Keith Way is just two years away from being ordained a deacon in the Roman Catholic Church. He sat down to talk his about his years of involvement as a Master Mason in the Freemasons and why he thinks the Catholic Church forbids Her members to join.
How did you get involved in the Freemasons originally?
Well, both my father and grandfather had been masons. The three of us were all military men so I think there was a number of traditions that I just expected to follow them in on.
What does joining entail?
Joining is simple enough, it is mostly just a matter of filling out a number of forms and waiting for a rather intense background check to be completed.
A background check? What are they looking for?
The Freemasons don’t have too many rules about who may or may not join their organization. For instance, members can be apart of almost any religion and are only required to believe in a higher power. They do only want to bring in people in good moral standing however, so the background checks look for prior arrests and the like.
I understand that there are a lot of ranks in Freemasonry. How do you advance once you become a member?
You enter a local lodge, which are in a class called Blue Lodges. Each Blue Lodge has three degrees of masons. The first degree is an Entered Apprentice, the second degree is known as a Fellowcraft, and the final degree would be becoming a Master Mason. You must be a MM before you can advance to a Shrine or one of the Rites. To go up a degree you have to demonstrate a proficiency appropriate for that degree level; think of it as a student’s examination before they go up a grade level.
What exactly are masons expected to be proficient in to proceed?
A mason has to memorize the rites and ceremonies practiced by each degree they want to advance to. This is as good a time as any to address it, but I think a lot of people go around presuming that the Freemasons are a secret organization, but they really are just an organization with secrets. The things we keep just between members really just serve as a test of authenticity. It allows members of different levels to discern who a particular person is and whether their claims are true before doing business with them or allowing them into a lodge. It is a system that started before records could reliably be kept up to date and I think it still suits the masons well.
What do mason’s of these various degrees do?
Mostly they just participate in philanthropic work and run a few nonprofit companies. Masons 4 Mitts give underprivileged children baseball mitts and is partnered by a number of major league teams for funding. Raise a Reader is to help encourage reading habits in homes where children may otherwise experience a lag in education due to financial constraints. Masonic Homes looks after a number of struggling families and retirees. Masonic charities generally aim at serving widows and orphans which is seen as a traditional biblical mandate. On top of that, once you become a Master Mason you gain access to Shrines, which are really just groups of professionals in an area but they also run Shriners Hospitals.

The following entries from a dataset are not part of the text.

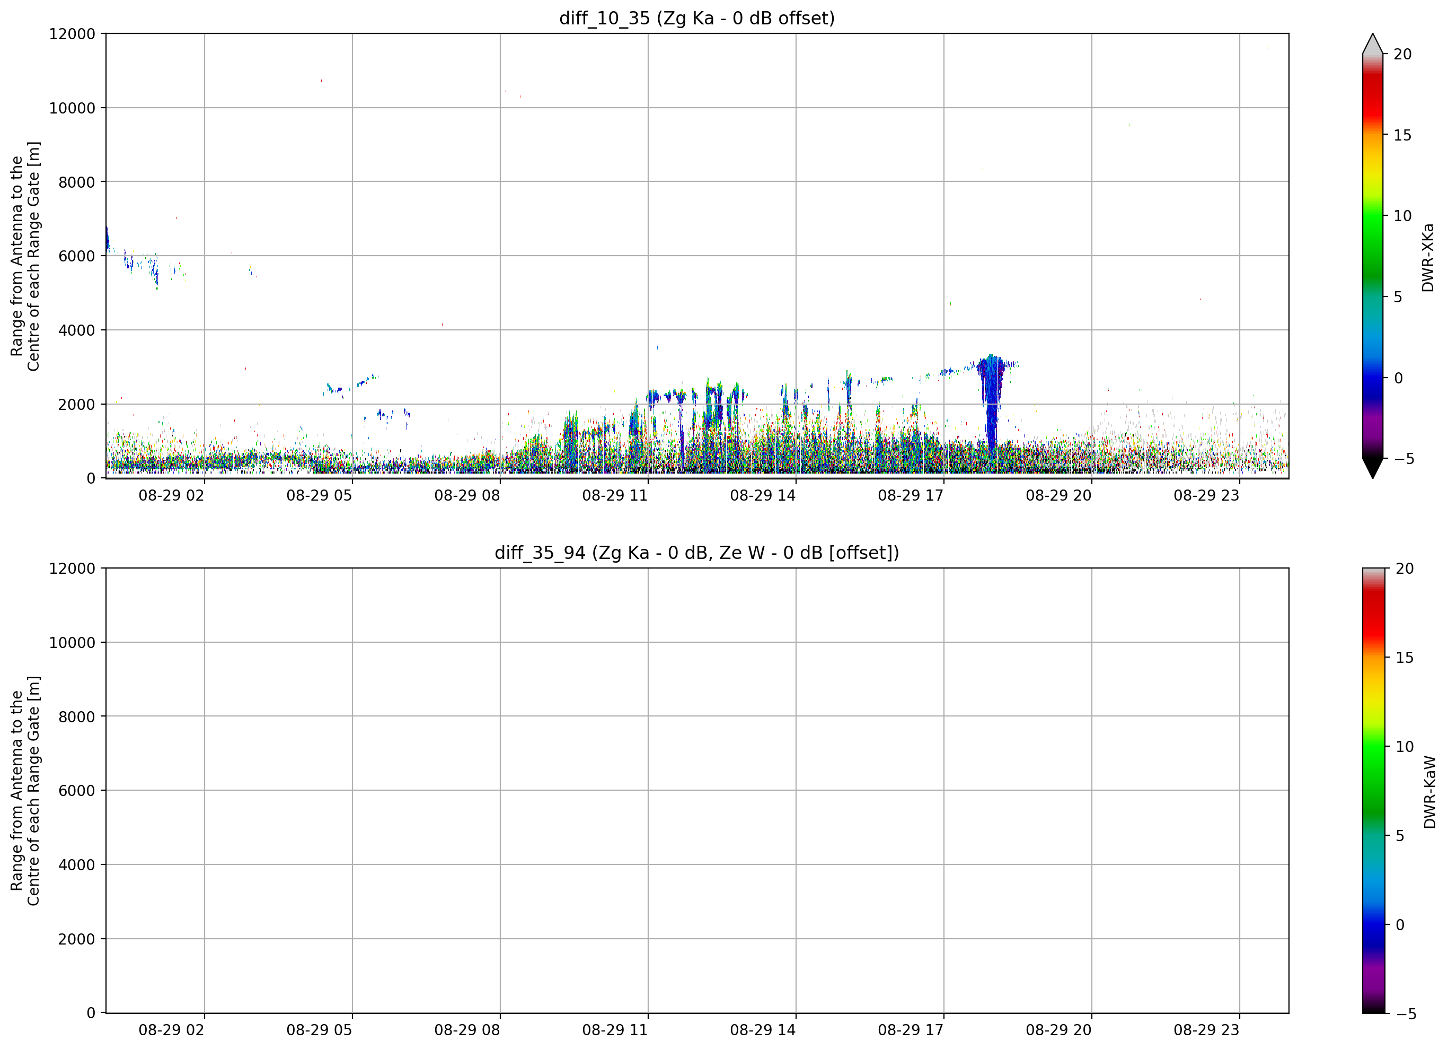Click the black downward arrow below DWR-XKa colorbar

coord(1372,468)
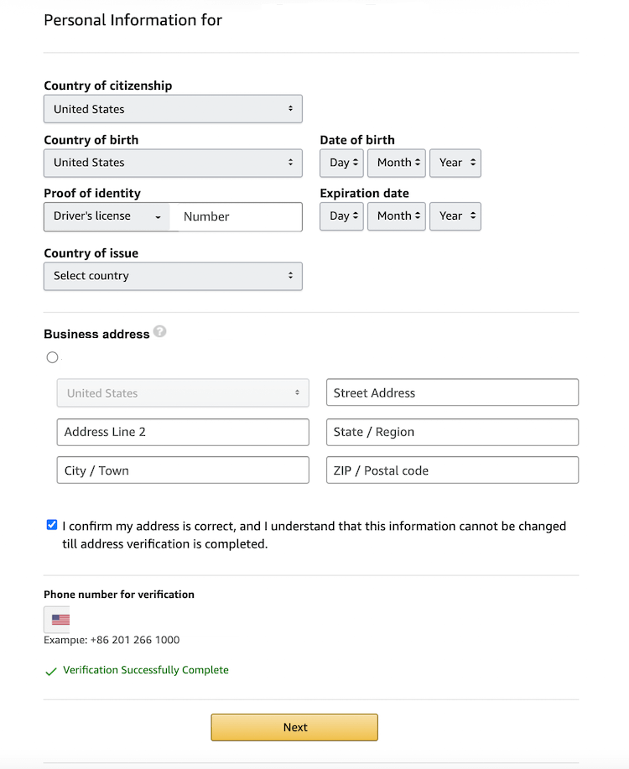Open the Business address help tooltip
Screen dimensions: 629x769
click(x=159, y=333)
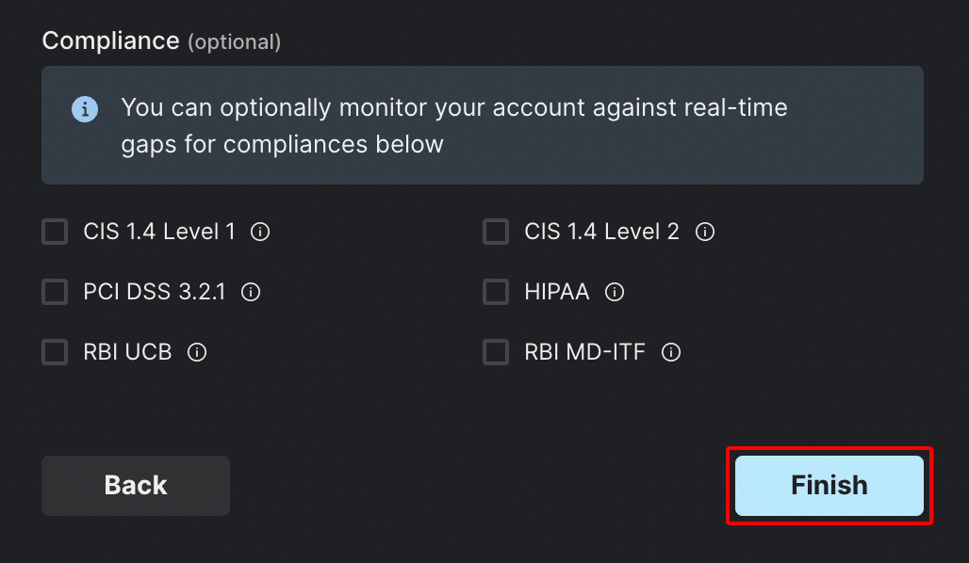The image size is (969, 563).
Task: Show info icon details for HIPAA
Action: [615, 292]
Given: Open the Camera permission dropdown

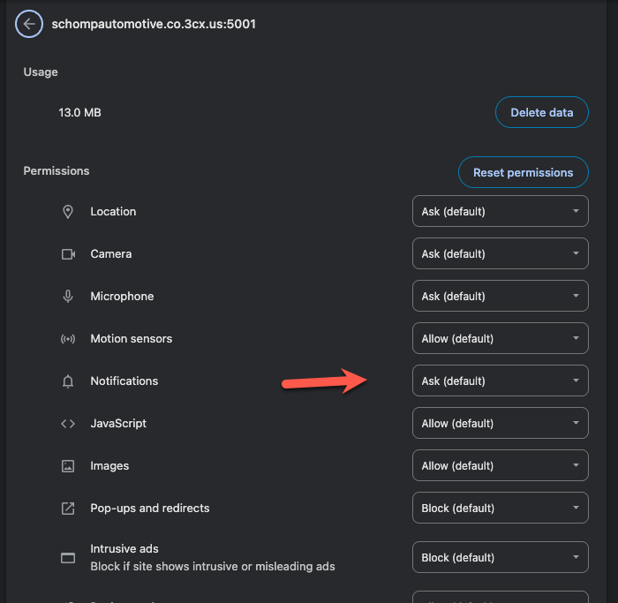Looking at the screenshot, I should point(500,254).
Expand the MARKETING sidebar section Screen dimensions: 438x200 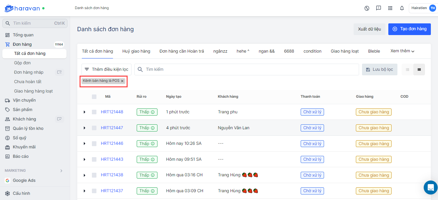pos(61,171)
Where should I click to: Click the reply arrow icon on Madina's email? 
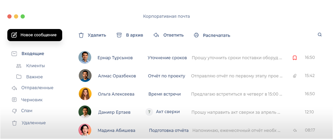295,130
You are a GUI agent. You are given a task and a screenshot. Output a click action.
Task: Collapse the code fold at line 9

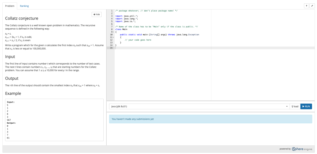(114, 32)
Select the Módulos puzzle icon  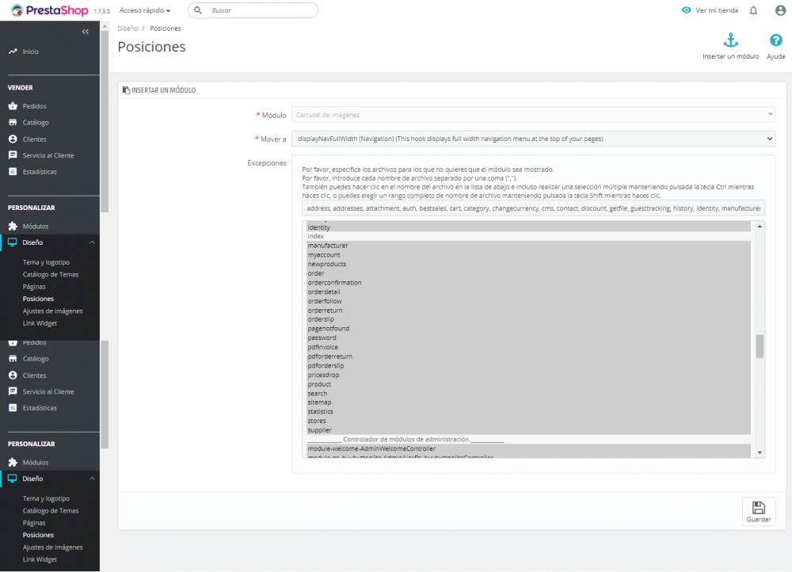point(11,226)
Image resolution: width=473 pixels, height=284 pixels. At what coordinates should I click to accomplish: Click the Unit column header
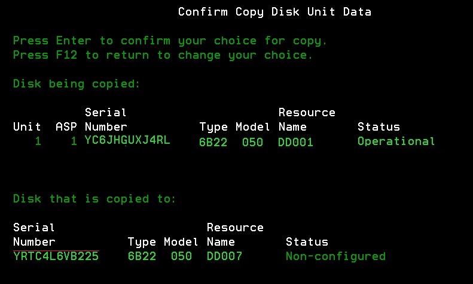pyautogui.click(x=27, y=127)
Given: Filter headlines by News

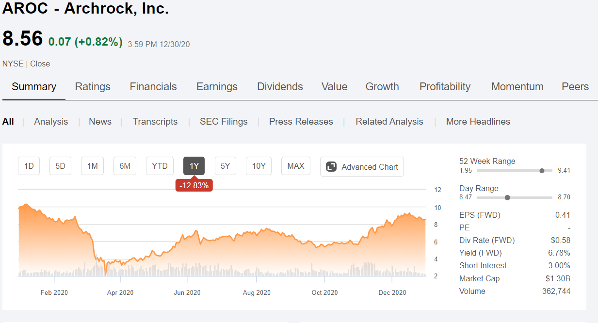Looking at the screenshot, I should pos(100,122).
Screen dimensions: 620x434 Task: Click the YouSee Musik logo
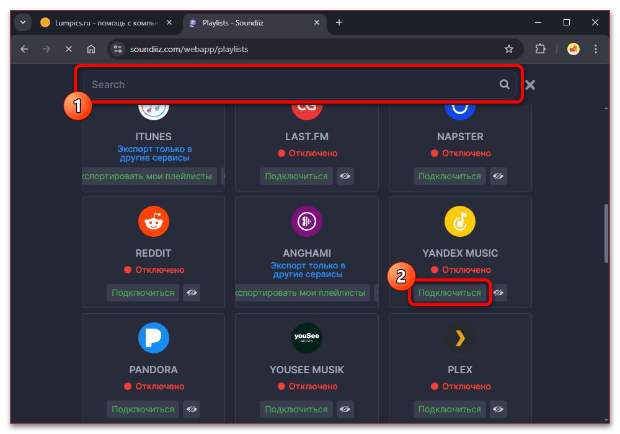(x=306, y=339)
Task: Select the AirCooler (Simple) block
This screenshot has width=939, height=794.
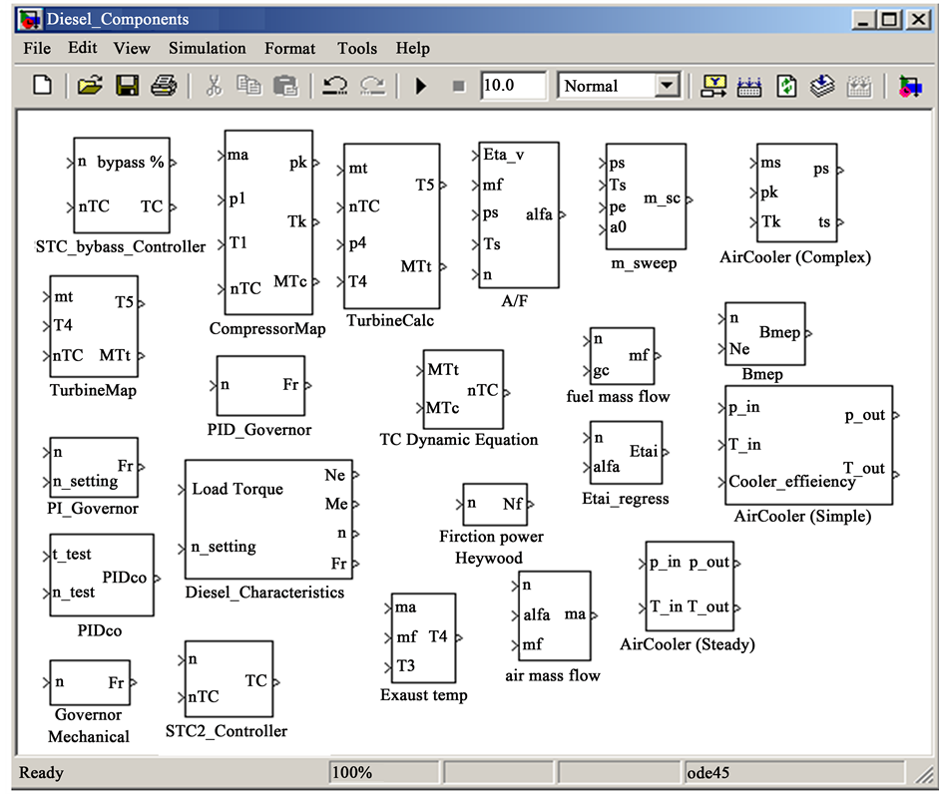Action: (x=808, y=446)
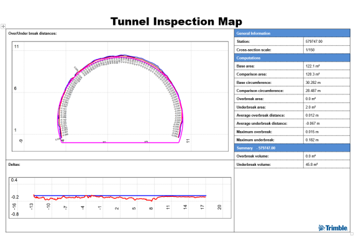Select the Tunnel Inspection Map title

click(x=176, y=22)
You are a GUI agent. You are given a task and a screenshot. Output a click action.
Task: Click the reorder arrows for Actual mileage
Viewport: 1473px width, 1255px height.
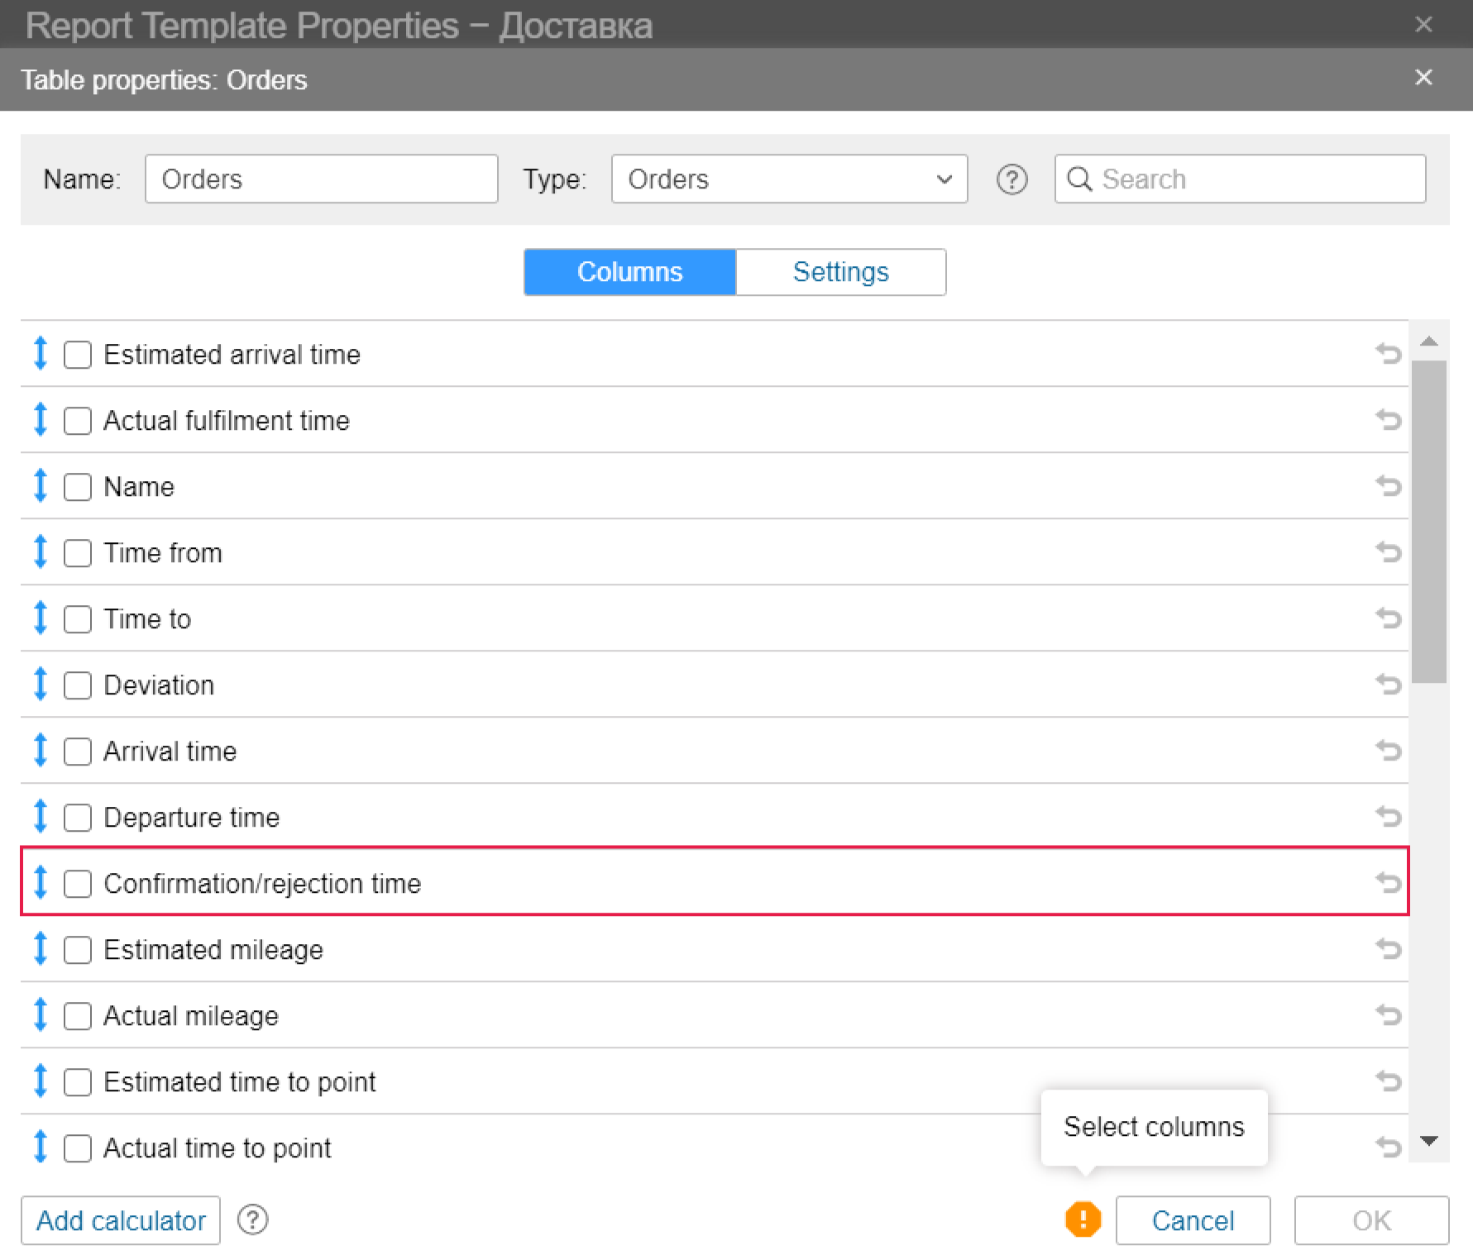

With all of this, especially the charity work, in mind why do you think the Catholic Church is so opposed to the Freemasons?
If I’m being honest, I do think that politics and history, such as when masonry became popular and who were prominent members, plays a large part. The fundamental issue however is that while Freemasonry does not require beliefs that are anti-Catholic, they do prescribe rituals that are open to members of different faiths which can lead to a way of viewing religion that is very open-ended. I think the Catholic Church puts its rituals and sacraments in a pretty high tier of revealing the truth and therefore doesn’t like members practicing less demanding variants of rituals.